Update the records below by replacing every instance of "Screen dimensions" with "Display size". Leave everything else unchanged.

(Source data)
<<<<

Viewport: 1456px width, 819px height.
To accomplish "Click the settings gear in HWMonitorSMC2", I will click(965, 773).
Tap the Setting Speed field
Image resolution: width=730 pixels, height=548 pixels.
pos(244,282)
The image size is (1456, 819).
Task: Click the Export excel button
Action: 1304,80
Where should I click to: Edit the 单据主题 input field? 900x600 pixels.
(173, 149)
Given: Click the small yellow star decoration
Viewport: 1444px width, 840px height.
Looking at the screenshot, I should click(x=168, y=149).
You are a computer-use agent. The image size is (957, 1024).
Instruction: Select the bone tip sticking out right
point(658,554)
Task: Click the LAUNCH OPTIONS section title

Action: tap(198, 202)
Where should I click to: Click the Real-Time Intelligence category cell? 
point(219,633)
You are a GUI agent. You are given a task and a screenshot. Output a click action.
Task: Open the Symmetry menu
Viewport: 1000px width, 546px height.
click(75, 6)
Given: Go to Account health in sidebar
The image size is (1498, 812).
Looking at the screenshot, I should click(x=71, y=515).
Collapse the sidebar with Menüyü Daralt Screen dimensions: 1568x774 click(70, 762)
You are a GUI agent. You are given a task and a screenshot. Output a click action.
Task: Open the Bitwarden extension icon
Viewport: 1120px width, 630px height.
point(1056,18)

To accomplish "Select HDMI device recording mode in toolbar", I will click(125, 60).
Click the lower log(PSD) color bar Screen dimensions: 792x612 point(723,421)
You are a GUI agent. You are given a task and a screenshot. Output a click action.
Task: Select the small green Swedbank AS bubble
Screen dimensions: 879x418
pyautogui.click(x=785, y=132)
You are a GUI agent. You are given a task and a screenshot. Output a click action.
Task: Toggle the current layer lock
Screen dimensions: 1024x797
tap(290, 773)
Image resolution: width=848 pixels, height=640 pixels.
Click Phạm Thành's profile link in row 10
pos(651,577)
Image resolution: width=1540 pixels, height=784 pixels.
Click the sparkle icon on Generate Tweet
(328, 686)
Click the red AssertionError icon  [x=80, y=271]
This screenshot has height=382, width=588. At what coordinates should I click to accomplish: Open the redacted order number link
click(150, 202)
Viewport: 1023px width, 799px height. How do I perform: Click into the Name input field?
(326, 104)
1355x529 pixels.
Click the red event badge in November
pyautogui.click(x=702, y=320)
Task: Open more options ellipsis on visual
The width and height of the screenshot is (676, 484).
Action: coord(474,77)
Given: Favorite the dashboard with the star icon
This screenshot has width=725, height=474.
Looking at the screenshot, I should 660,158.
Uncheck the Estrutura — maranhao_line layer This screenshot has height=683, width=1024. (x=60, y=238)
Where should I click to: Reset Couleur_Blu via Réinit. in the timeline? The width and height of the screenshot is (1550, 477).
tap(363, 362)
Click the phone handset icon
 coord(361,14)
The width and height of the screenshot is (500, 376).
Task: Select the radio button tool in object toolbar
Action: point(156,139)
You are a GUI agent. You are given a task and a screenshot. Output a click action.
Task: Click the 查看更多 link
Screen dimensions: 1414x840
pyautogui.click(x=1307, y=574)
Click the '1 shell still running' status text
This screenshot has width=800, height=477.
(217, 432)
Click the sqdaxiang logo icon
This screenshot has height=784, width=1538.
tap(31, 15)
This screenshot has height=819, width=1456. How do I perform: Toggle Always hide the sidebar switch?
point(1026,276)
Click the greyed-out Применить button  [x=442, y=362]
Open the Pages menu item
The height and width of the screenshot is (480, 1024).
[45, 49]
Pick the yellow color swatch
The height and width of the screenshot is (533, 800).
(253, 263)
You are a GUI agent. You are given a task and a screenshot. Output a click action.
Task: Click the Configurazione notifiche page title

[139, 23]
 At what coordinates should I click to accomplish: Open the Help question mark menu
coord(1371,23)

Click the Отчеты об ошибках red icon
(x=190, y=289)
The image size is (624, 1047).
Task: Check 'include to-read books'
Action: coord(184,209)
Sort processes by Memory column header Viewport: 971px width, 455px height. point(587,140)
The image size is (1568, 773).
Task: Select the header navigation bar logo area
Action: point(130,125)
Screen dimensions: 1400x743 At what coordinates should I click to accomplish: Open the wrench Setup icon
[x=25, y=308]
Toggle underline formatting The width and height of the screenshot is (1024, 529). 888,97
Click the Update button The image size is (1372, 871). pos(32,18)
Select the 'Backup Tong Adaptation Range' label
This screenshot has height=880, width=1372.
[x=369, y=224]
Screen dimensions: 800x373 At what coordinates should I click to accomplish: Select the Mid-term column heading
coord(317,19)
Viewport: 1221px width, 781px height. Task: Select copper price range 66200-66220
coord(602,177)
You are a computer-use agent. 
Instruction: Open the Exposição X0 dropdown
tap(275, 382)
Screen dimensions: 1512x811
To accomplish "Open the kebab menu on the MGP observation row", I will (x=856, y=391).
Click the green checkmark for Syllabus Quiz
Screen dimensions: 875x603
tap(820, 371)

>>>>

- RESPONSE TO THIS EXERCISE:
Viewport: 1456px width, 819px height.
To accomplish "Click the settings gear in HWMonitorSMC2", I will click(965, 773).
Tap the Setting Speed field
Image resolution: width=730 pixels, height=548 pixels.
pos(244,282)
The image size is (1456, 819).
Task: Click the Export excel button
Action: 1304,80
Where should I click to: Edit the 单据主题 input field? 900x600 pixels.
(173, 149)
Given: Click the small yellow star decoration
Viewport: 1444px width, 840px height.
Looking at the screenshot, I should click(x=168, y=149).
You are a computer-use agent. The image size is (957, 1024).
Instruction: Select the bone tip sticking out right
point(658,554)
Task: Click the LAUNCH OPTIONS section title

Action: tap(198, 202)
Where should I click to: Click the Real-Time Intelligence category cell? 
point(219,633)
You are a GUI agent. You are given a task and a screenshot. Output a click action.
Task: Open the Symmetry menu
Viewport: 1000px width, 546px height.
click(75, 6)
Given: Go to Account health in sidebar
The image size is (1498, 812).
Looking at the screenshot, I should click(x=71, y=515).
Collapse the sidebar with Menüyü Daralt Display size: 1568x774 click(70, 762)
You are a GUI agent. You are given a task and a screenshot. Output a click action.
Task: Open the Bitwarden extension icon
Viewport: 1120px width, 630px height.
point(1056,18)

To accomplish "Select HDMI device recording mode in toolbar", I will click(125, 60).
Click the lower log(PSD) color bar Display size: 792x612 point(723,421)
You are a GUI agent. You are given a task and a screenshot. Output a click action.
Task: Select the small green Swedbank AS bubble
Display size: 879x418
pyautogui.click(x=785, y=132)
You are a GUI agent. You are given a task and a screenshot. Output a click action.
Task: Toggle the current layer lock
Display size: 1024x797
tap(290, 773)
Image resolution: width=848 pixels, height=640 pixels.
Click Phạm Thành's profile link in row 10
pos(651,577)
Image resolution: width=1540 pixels, height=784 pixels.
Click the sparkle icon on Generate Tweet
(328, 686)
Click the red AssertionError icon  [x=80, y=271]
This screenshot has height=382, width=588. At what coordinates should I click to accomplish: Open the redacted order number link
click(150, 202)
Viewport: 1023px width, 799px height. How do I perform: Click into the Name input field?
(326, 104)
1355x529 pixels.
Click the red event badge in November
pyautogui.click(x=702, y=320)
Task: Open more options ellipsis on visual
The width and height of the screenshot is (676, 484).
Action: coord(474,77)
Given: Favorite the dashboard with the star icon
This screenshot has width=725, height=474.
Looking at the screenshot, I should 660,158.
Uncheck the Estrutura — maranhao_line layer This screenshot has height=683, width=1024. (x=60, y=238)
Where should I click to: Reset Couleur_Blu via Réinit. in the timeline? The width and height of the screenshot is (1550, 477).
tap(363, 362)
Click the phone handset icon
 coord(361,14)
The width and height of the screenshot is (500, 376).
Task: Select the radio button tool in object toolbar
Action: point(156,139)
You are a GUI agent. You are given a task and a screenshot. Output a click action.
Task: Click the 查看更多 link
Display size: 1414x840
pyautogui.click(x=1307, y=574)
Click the '1 shell still running' status text
This screenshot has width=800, height=477.
(217, 432)
Click the sqdaxiang logo icon
This screenshot has height=784, width=1538.
tap(31, 15)
This screenshot has height=819, width=1456. How do I perform: Toggle Always hide the sidebar switch?
point(1026,276)
Click the greyed-out Применить button  [x=442, y=362]
Open the Pages menu item
The height and width of the screenshot is (480, 1024).
[45, 49]
Pick the yellow color swatch
The height and width of the screenshot is (533, 800).
(253, 263)
You are a GUI agent. You are given a task and a screenshot. Output a click action.
Task: Click the Configurazione notifiche page title

[139, 23]
 At what coordinates should I click to accomplish: Open the Help question mark menu
coord(1371,23)

Click the Отчеты об ошибках red icon
(x=190, y=289)
The image size is (624, 1047).
Task: Check 'include to-read books'
Action: coord(184,209)
Sort processes by Memory column header Viewport: 971px width, 455px height. point(587,140)
The image size is (1568, 773).
Task: Select the header navigation bar logo area
Action: point(130,125)
Display size: 1400x743 At what coordinates should I click to accomplish: Open the wrench Setup icon
[x=25, y=308]
Toggle underline formatting The width and height of the screenshot is (1024, 529). 888,97
Click the Update button The image size is (1372, 871). pos(32,18)
Select the 'Backup Tong Adaptation Range' label
This screenshot has height=880, width=1372.
[x=369, y=224]
Display size: 800x373 At what coordinates should I click to accomplish: Select the Mid-term column heading
coord(317,19)
Viewport: 1221px width, 781px height. Task: Select copper price range 66200-66220
coord(602,177)
You are a computer-use agent. 
Instruction: Open the Exposição X0 dropdown
tap(275, 382)
Display size: 1512x811
To accomplish "Open the kebab menu on the MGP observation row", I will (x=856, y=391).
Click the green checkmark for Syllabus Quiz
Display size: 875x603
tap(820, 371)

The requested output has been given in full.